Friday, 23 July 2010

Inception



Inception is an absurdly expensive flight of fancy. Christopher Nolan's film jumps off from a big-lie idea of a whizz-tech that allows people to break into each other's dreams. We are lead slowly through sequences that establish and demonstrate the various mechanical laws that allow interlopers to dabble around in foreign subconscious - naturally, this wonder science is used as a primary tool for industrial espionage. Machine established, the film then becomes a launch-pad for weaving together a series of clashing action sequences, each one set at a distinct simulation level of the quarry's dreamscape. These action plains intersect and distend, spinning in and out of each other at a frequency close to parody.

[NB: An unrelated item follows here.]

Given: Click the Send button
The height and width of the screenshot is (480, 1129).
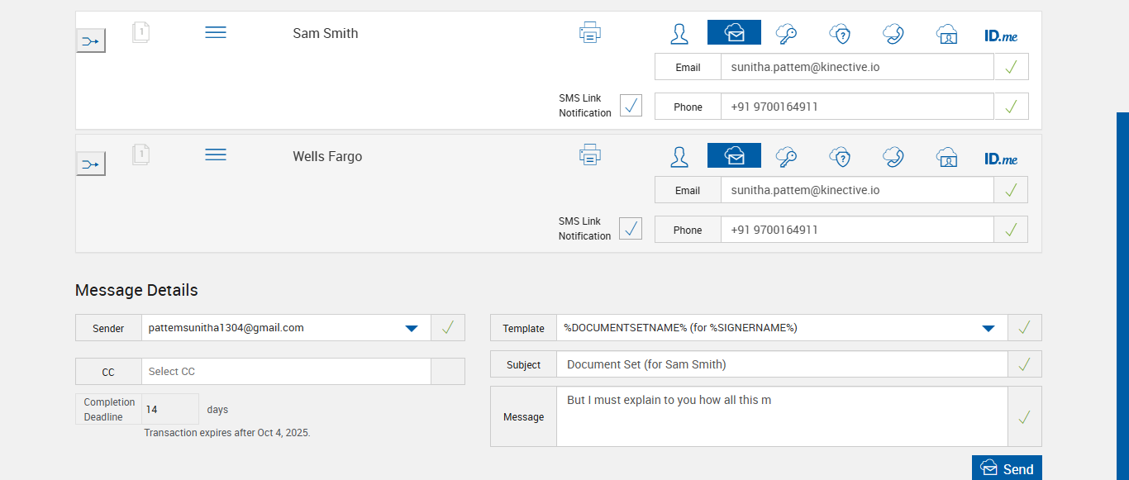Looking at the screenshot, I should [1007, 468].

Inception invents a behaviour ruleset, then gleefully vandalises it. It's not in love with characters; instead it finds joy in establishing a new idea, then gleefully kicking the chair out from underneath it. Inception works on blockbuster beats, peopled by mission men who deal in broad, cool strokes. It's a heist film where everything goes wrong and experts have to think on their feet, the central job quickly becoming wildly irrelevant to the action of performing it. Along the way enough details are left nagging to undermine all of the reality we have witnessed; micro-details and spectral figments take on alarming meaning the deeper we tumble into our players.